SUSSEKIND, Carlos & Carlos. Armadilha para Lamartine. Rio de Janeiro: Labor, 1976.
Gislene Maria Barral Lima Felipe da Silva
Ilustração: Francisco Dalcastagnè Miguel
Armadilha para Lamartine, publicada em 1976, é a segunda obra de Carlos Sussekind de Mendonça Filho (Rio de Janeiro, RJ, 1933 – Rio de Janeiro, RJ, 2021), romancista e tradutor que deixou uma produção discreta, porém singular, na literatura brasileira. Autor de Ombros altos (1960), Que pensam vocês que ele fez (1994) e O autor mente muito (2001), este último escrito em parceria com o psicanalista Francisco Daudt da Veiga, Sussekind construiu uma trajetória literária marcada pela experimentação e pela introspecção. Em Armadilha para Lamartine, essas características ganham contornos mais intensos, numa narrativa que tensiona os limites entre autobiografia e ficção, loucura e lucidez, razão e delírio, ordem e colapso.
Um dos aspectos mais instigantes da obra está logo em sua assinatura: “Carlos & Carlos Sussekind”. Ao compor essa dupla autoria, o autor parece ceder espaço à voz do pai, o jurista, ensaísta e memorialista Carlos Sussekind de Mendonça, cujos diários íntimos, com cerca de 30 mil páginas escritas ao longo de três décadas, serviriam como base documental para a criação do romance. A coexistência dessas duas figuras – pai e filho, ficcionista e memorialista – indica uma proposta narrativa fundada na simbiose de perspectivas, ecos afetivos e choques de geração. A inscrição dupla sinaliza um pacto literário e psicanalítico: contar-se a partir da escuta (ou incorporação) do outro.
O enredo acompanha a trajetória de Lamartine, jovem de 21 anos que, em meio a uma crise existencial profunda, acaba internado em um hospital psiquiátrico. O sanatório, longe de oferecer acolhimento ou cura, aparece como espaço de repressão, apagamento e violência simbólica – um cenário que, embora construído ficcionalmente, dialoga com experiências reais de internações compulsórias na segunda metade do século XX.
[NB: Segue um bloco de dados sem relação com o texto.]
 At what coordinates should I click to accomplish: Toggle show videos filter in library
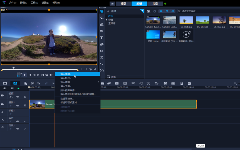tap(161, 11)
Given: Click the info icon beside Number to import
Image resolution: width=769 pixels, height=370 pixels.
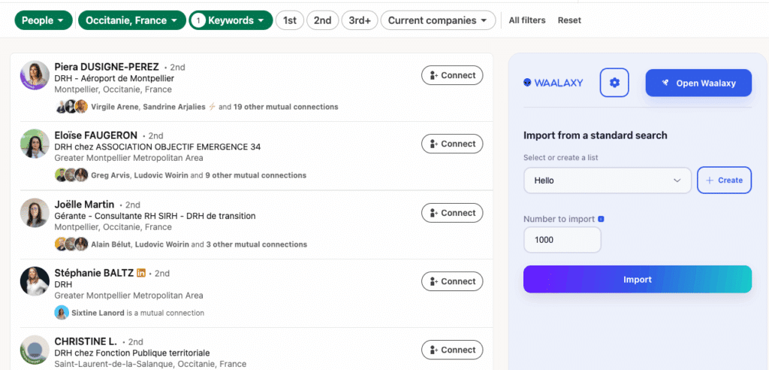Looking at the screenshot, I should (x=601, y=220).
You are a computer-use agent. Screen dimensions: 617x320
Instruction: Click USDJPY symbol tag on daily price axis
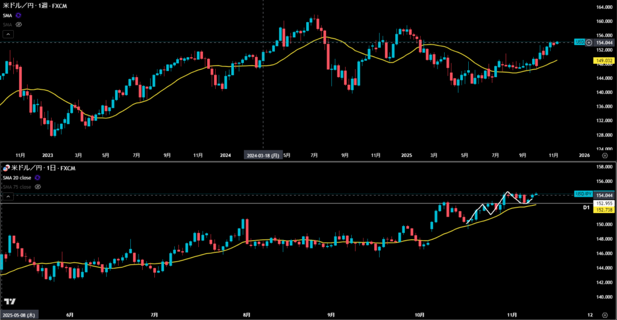[x=584, y=194]
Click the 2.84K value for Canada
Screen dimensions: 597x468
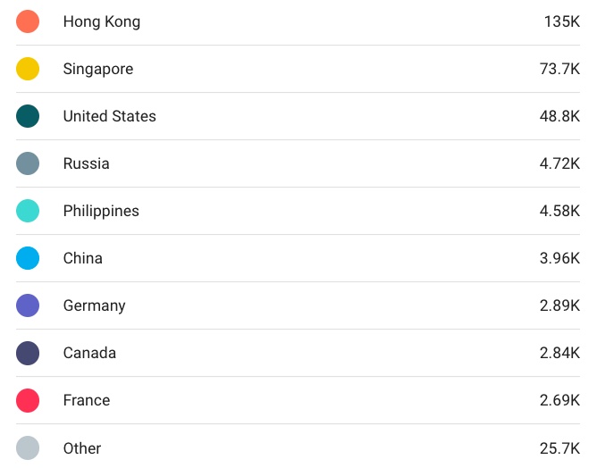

Contudo, Armadilha para Lamartine não se limita à denúncia institucional. Sua contribuição mais potente talvez resida na complexa tessitura formal e simbólica da narrativa. O livro se compõe de duas partes principais – “Duas Mensagens do Pavilhão dos Tranquilos” e “Diário da Varandola-Gabinete” –, antecedidas por um preâmbulo em que um narrador-organizador apresenta o conteúdo. A primeira parte, atribuída a Lamartine, traz as anotações do jovem durante sua internação no Sanatório Três Cruzes. A segunda, atribuída a Espártaco M., seu pai, reúne trechos de um diário que registra os eventos cotidianos, familiares e políticos que cercam o episódio de loucura do filho. A justaposição dessas duas vozes – com seus estilos, léxicos e intenções próprios – cria um efeito de espelhamento que confunde as fronteiras entre autor e personagem, documento e invenção.
Em “Duas Mensagens do Pavilhão dos Tranquilos”, Lamartine adota a voz de um suposto companheiro de internação para relatar sua experiência no hospício. Trata-se de uma escolha narrativa que já desloca o centro de gravidade do texto: não se trata de um diário íntimo, tampouco de um relato clínico, mas de um testemunho encenado, que, por meio da ironia e da crítica, revela a degradação do sujeito num ambiente que deveria promover a cura. Um dos episódios mais marcantes é sua participação no jornal interno O Ataque, iniciativa que acaba motivando sua transferência para o pavilhão de pacientes submetidos a “tratamentos especiais”, como a eletroterapia. A escrita assume aqui um duplo papel: é, ao mesmo tempo, forma de resistência – registro de lucidez diante do absurdo – e meio de punição – prova de insubordinação diante da ordem institucional.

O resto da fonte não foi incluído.